To do :: In the commentary on U.S. sports equipment sales below, quote the passage between "When it comes" and "the workout routine.", inclusive, word for word.

Text provided ::
Vice President, Senior Industry Advisor, Sports
A number of sports equipment categories have been real bright spots for U.S. sports retail under COVID-19. I strongly believe that in a post-pandemic world, we will continue to see a renewed interest in prioritizing fitness and living healthy lifestyles. This bodes well for the sports industry, if that interest can be harnessed.
Through the lens of Q3 sales results, categories tied to the outdoors as well as home fitness equipment continue to post impressive double-digit gains as we head into the final leg of 2020. Camping equipment sales grew by more than 25% in Q3, and much of this growth came from products tied to “backyard” activities as we saw notable increases for lighting systems, shelters, and camp furniture with an emphasis on entry-level products. The golf equipment business grew by more than 75% in Q3, bicycle sales by over 50%, and basketball equipment and racquet sports both grew by about a third. I think much of this has to do with consumers feeling safer outdoors as opposed to indoors. On the flip side, most scholastic sports equipment categories struggled with the exception of baseball which was up about 20%. Climbing equipment sales, which were robust pre-pandemic, turned negative during 2020 as much of those earlier sales were driven by the popularity of indoor climbing clubs. Climbing equipment declined in the low teens for Q3.
The home fitness equipment business continued its torrid growth in Q3 with sales up nearly double over the same period last year. Every major category showed robust growth, with cardio devices leading the way.
There are some important lessons we as an industry should take away from the surging sales.
The sports specialty market, in particular, has always been primarily focused on the elite athlete and less so on beginners. For instance, the average selling price of a man’s running shoe in the U.S. is about $70, while the performance running brands and retailers tend to focus on shoes that sell for double. For some time, I’ve been saying that the “newbie” or family participant is where there is tremendous revenue opportunity – and we are seeing this come to fruition today more than ever.
It is imperative for the sports industry to embrace the entry-level participant, and offer them products that meet rather than exceed their needs. Selling a new consumer a product that may be above his/her needs and competencies risks losing that consumer. The sports industry must be careful not to oversell a consumer.
When it comes to equipment, many of these purchases are “one and done;” if a consumer bought a treadmill in June, they most likely won’t need a new one for years. But there are opportunities to extend the investment and build upon that primary purchase, through accessories including those providing connected capabilities, or through a companion item, such as a stationary bike, to vary the workout routine.
I believe that “connected” devices will be the future of the sports industry – a trend that has only been accelerated and amplified by our current circumstances. Consumers want that sense of community, even if it is virtually.
I believe we can expect continued growth for sports equipment, but as an industry we should not rest on our laurels and instead need to actively think about what’s next to keep the momentum alive and well.

Entries provided ::
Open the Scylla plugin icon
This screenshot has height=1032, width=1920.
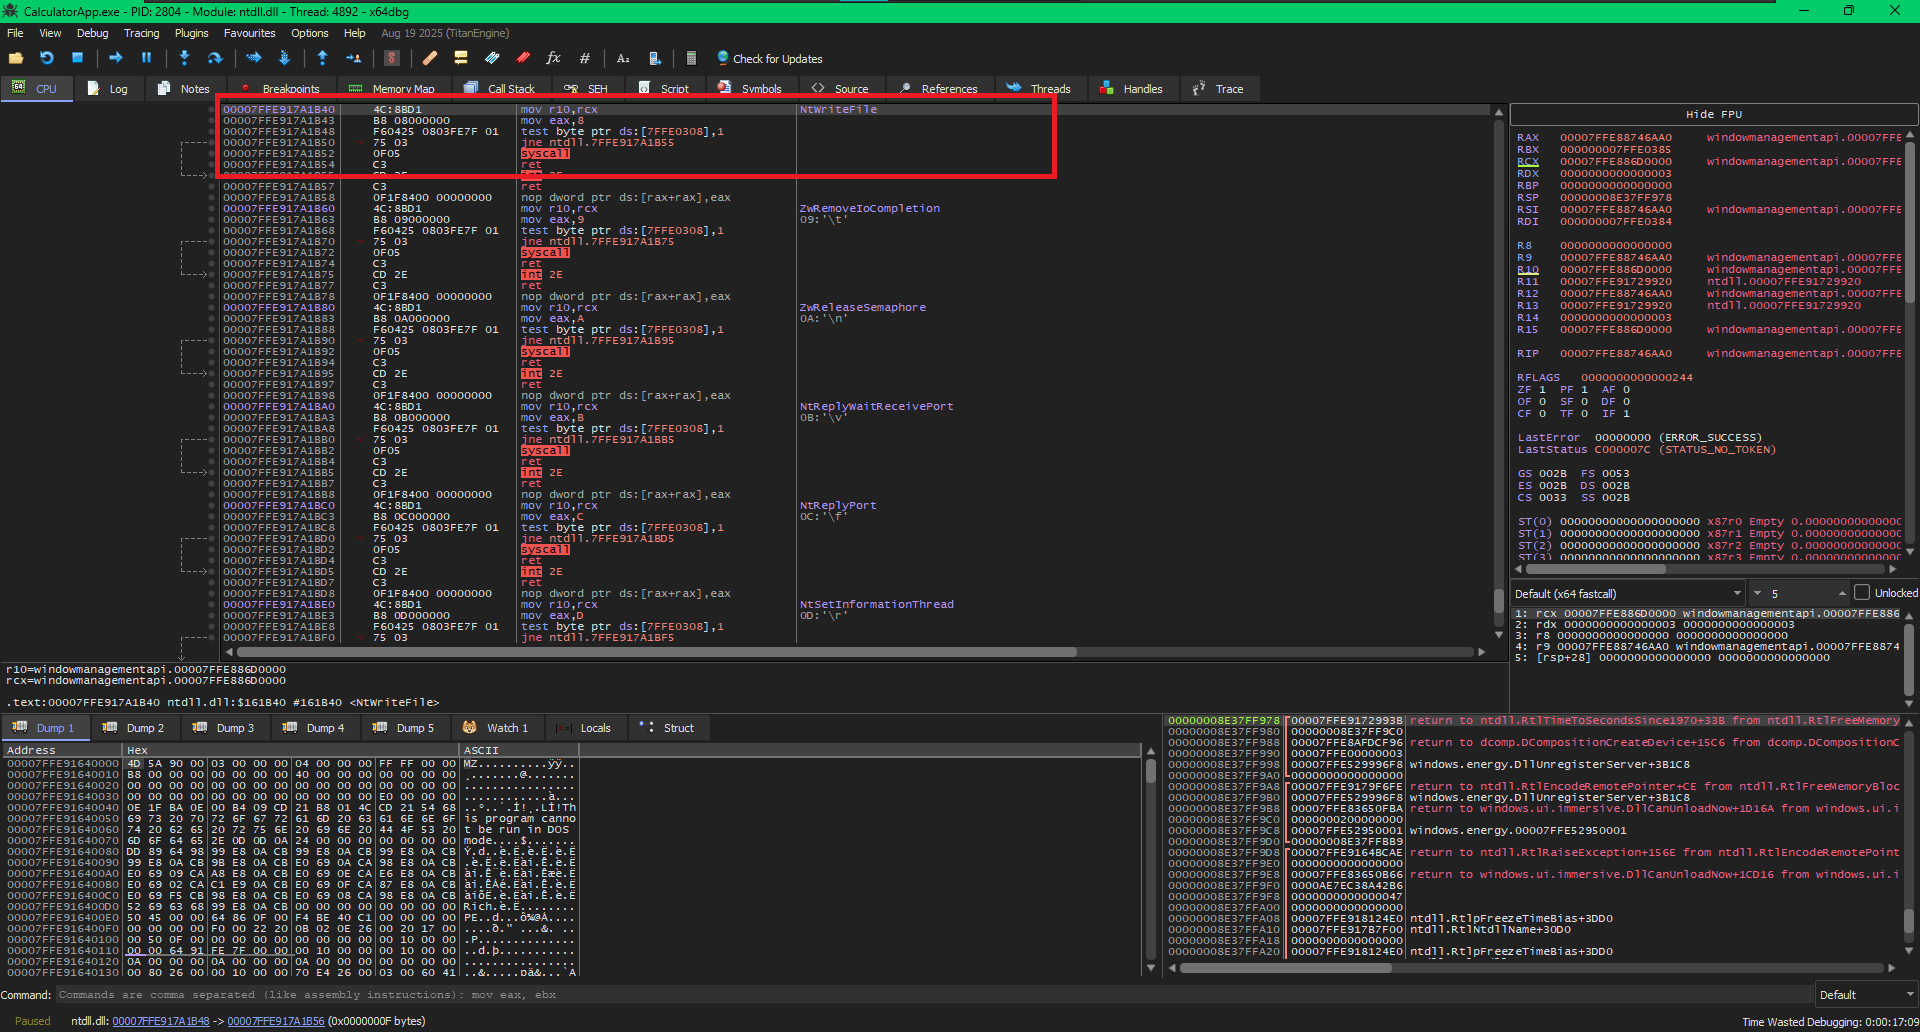(x=392, y=58)
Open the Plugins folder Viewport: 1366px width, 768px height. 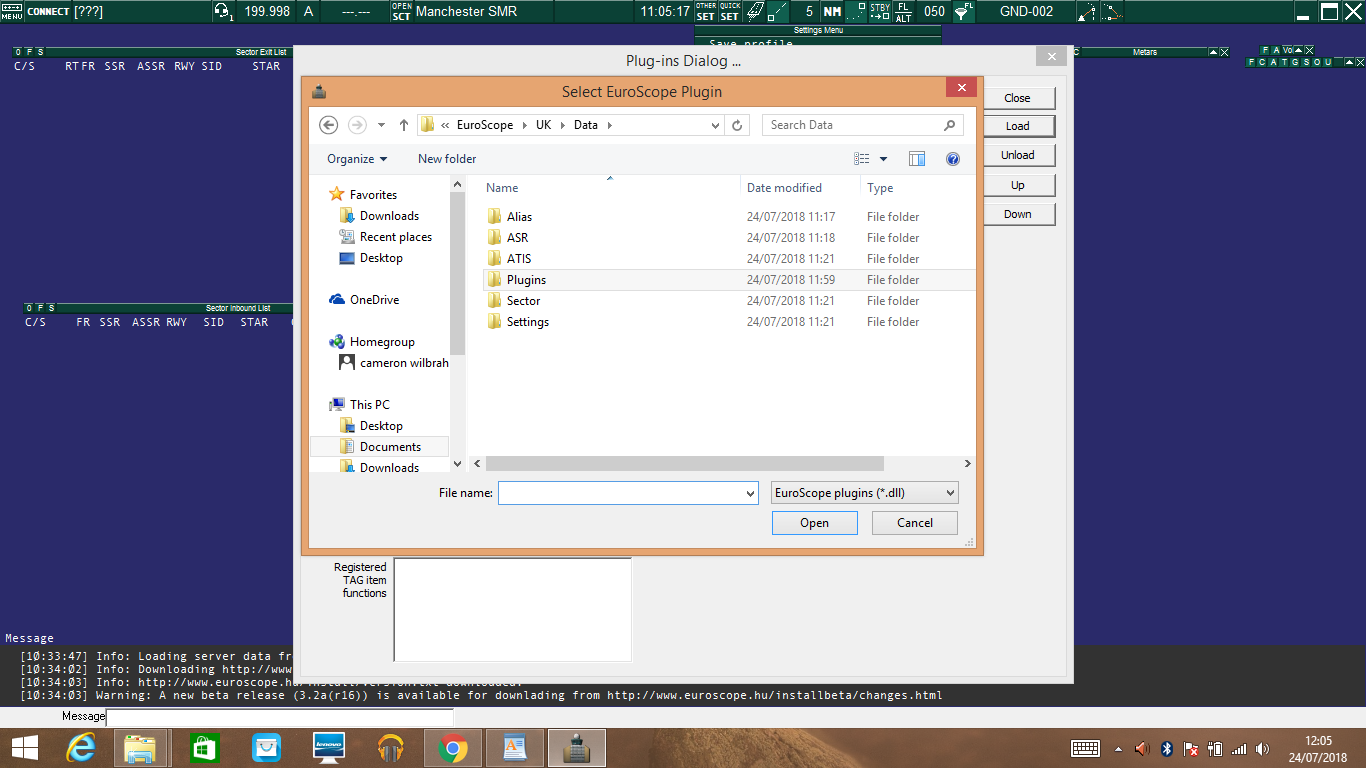(526, 280)
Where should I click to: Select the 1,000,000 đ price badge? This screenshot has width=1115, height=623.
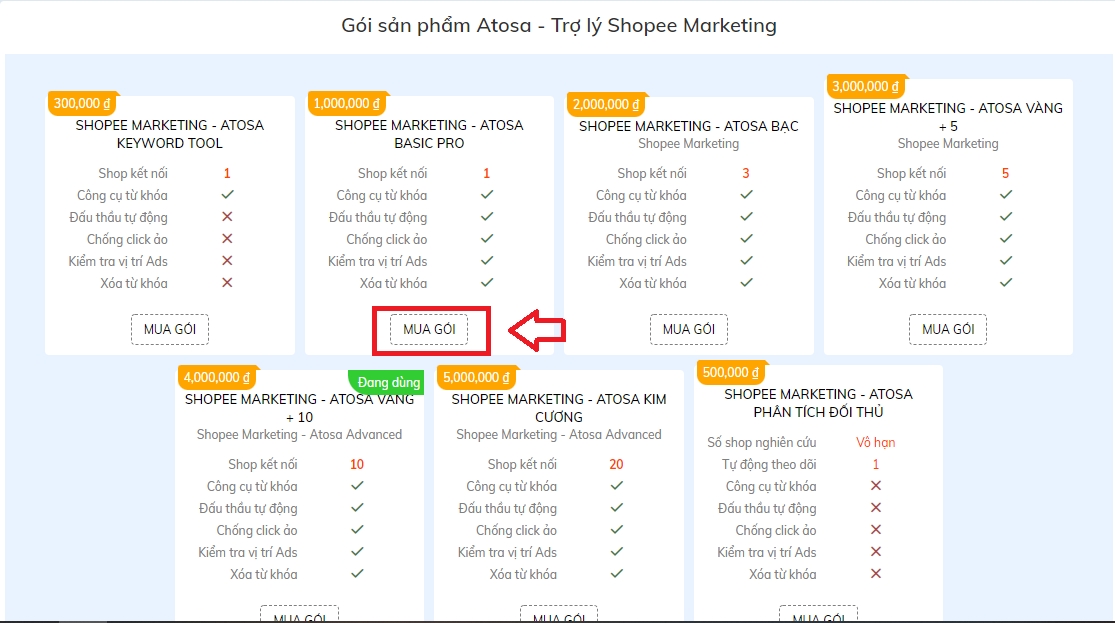[346, 103]

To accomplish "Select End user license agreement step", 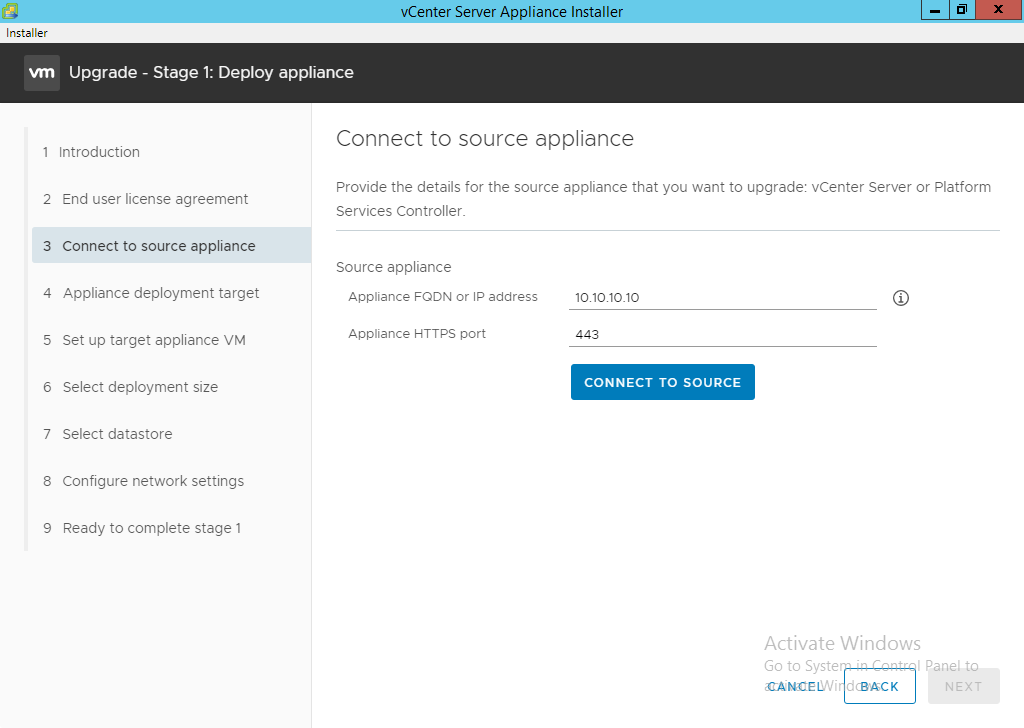I will pyautogui.click(x=155, y=199).
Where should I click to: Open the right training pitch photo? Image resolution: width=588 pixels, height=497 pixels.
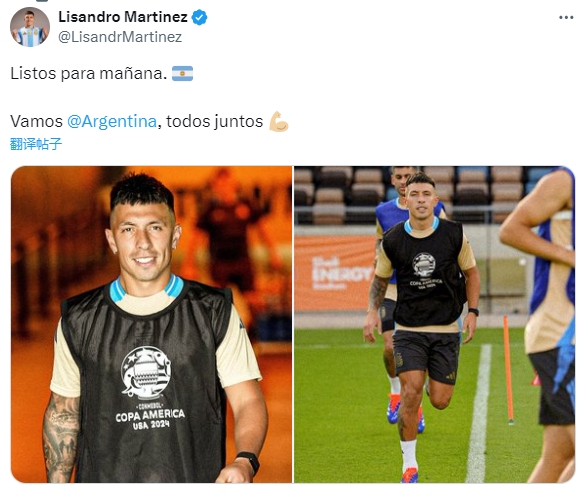tap(434, 324)
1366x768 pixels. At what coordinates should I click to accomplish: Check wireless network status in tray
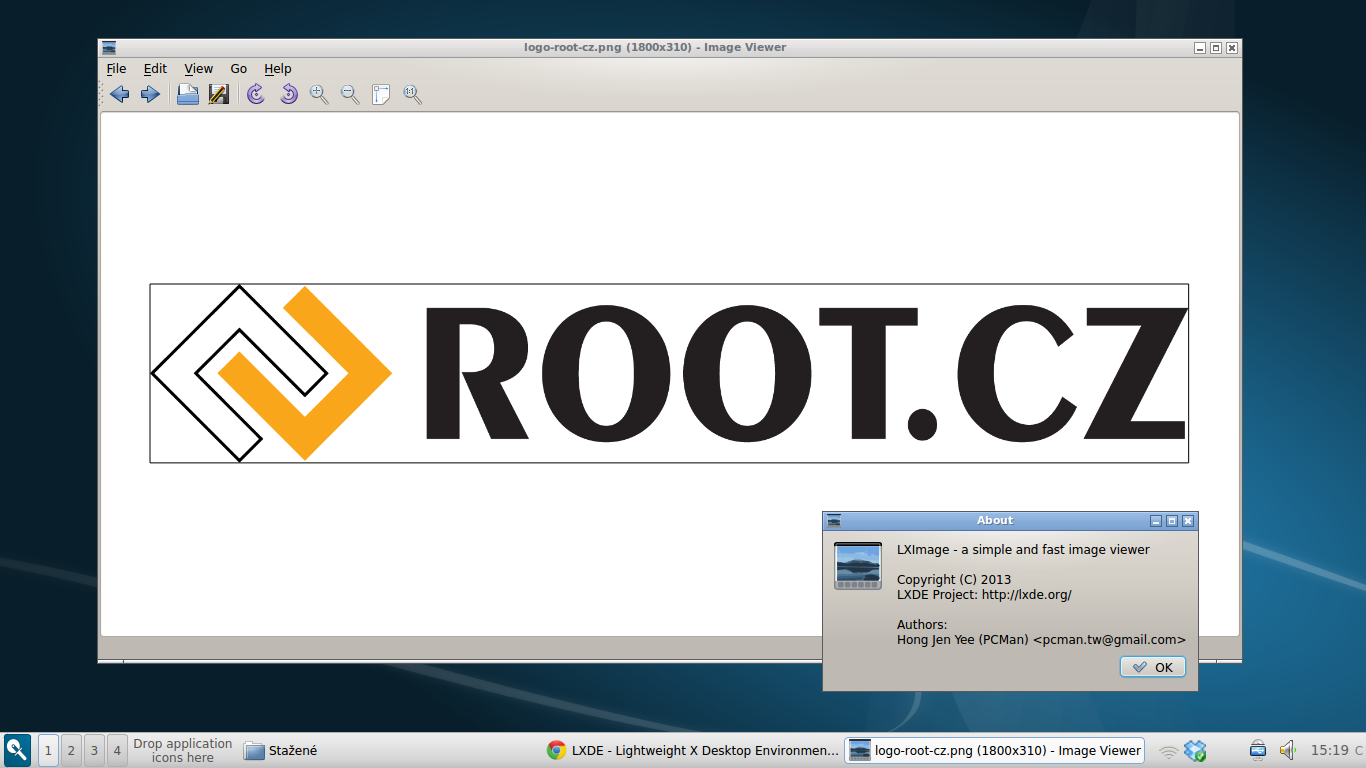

Answer section ::
When it comes to equipment, many of these purchases are “one and done;” if a consumer bought a treadmill in June, they most likely won’t need a new one for years. But there are opportunities to extend the investment and build upon that primary purchase, through accessories including those providing connected capabilities, or through a companion item, such as a stationary bike, to vary the workout routine.